_WHAT NEEDS TO BE DONE_
Can you output the lines of the items below as a Markdown table with the columns "Number" and "Entry", starting with the line containing "Given: Open the" and going on through the line containing "Looking at the screenshot, I should [756, 479].", skipping blank lines and leaving out the pictures?

_AVAILABLE DATA_

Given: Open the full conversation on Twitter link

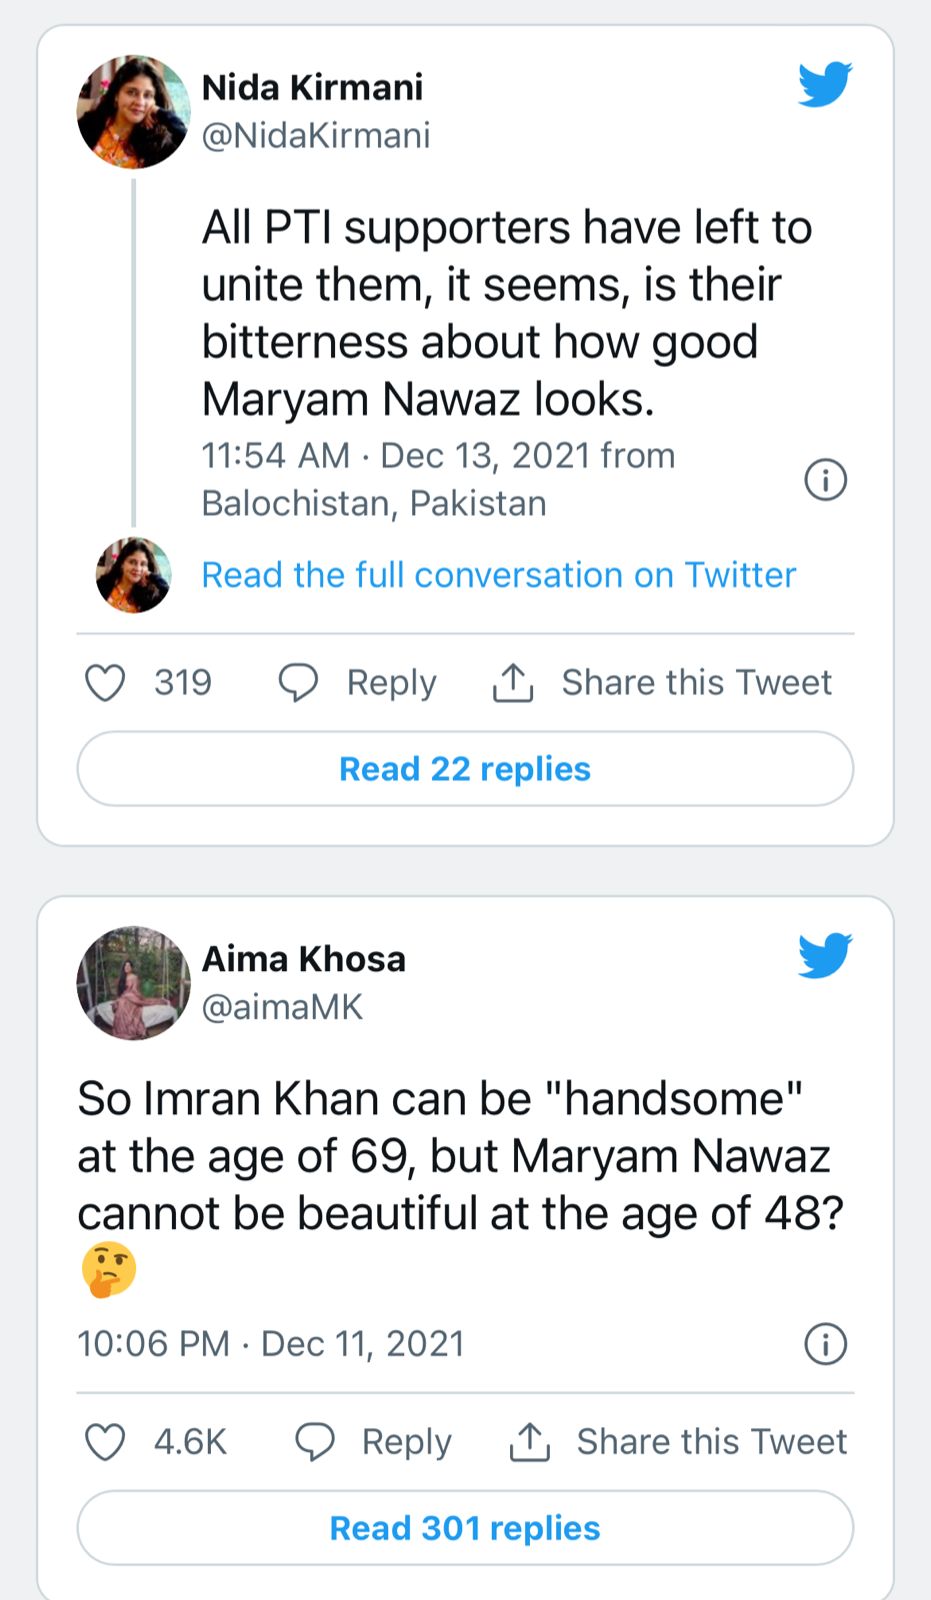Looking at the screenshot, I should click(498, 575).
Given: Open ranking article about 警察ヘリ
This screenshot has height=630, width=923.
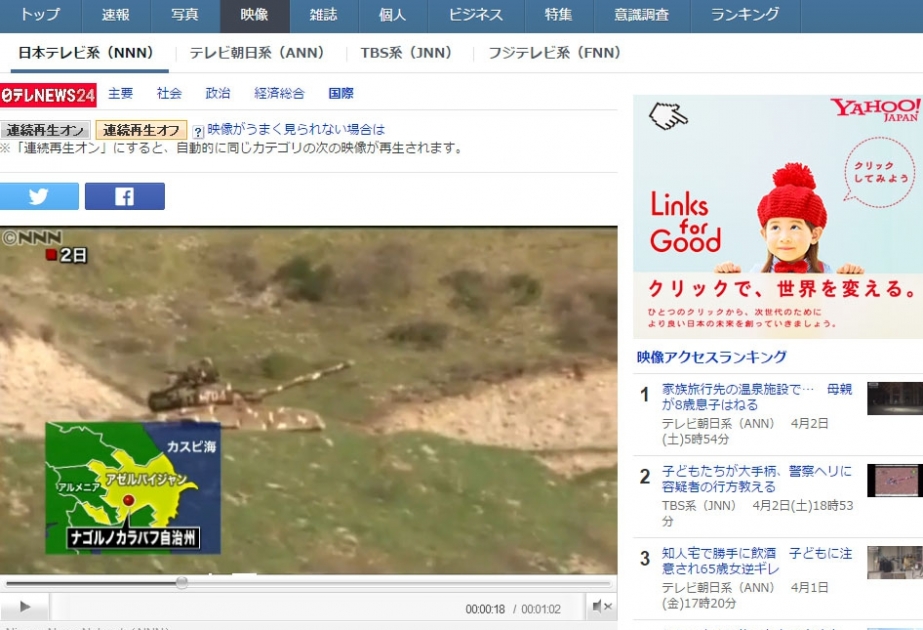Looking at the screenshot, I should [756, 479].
---
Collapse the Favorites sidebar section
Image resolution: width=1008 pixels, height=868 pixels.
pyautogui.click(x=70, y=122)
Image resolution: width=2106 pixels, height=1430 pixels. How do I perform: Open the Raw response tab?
* * *
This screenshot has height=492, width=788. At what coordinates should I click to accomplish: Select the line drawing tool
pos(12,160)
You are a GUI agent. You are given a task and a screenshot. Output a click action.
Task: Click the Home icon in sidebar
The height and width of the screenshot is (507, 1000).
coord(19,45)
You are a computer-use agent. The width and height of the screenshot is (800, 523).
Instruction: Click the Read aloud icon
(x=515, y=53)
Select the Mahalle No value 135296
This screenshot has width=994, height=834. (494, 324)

_TASK RESPONSE_
| Number | Entry |
|---|---|
| 1 | Given: Open the full conversation on Twitter link |
| 2 | Looking at the screenshot, I should click(498, 575). |
| 3 | Given: Open ranking article about 警察ヘリ |
| 4 | This screenshot has height=630, width=923. |
| 5 | Looking at the screenshot, I should [756, 479]. |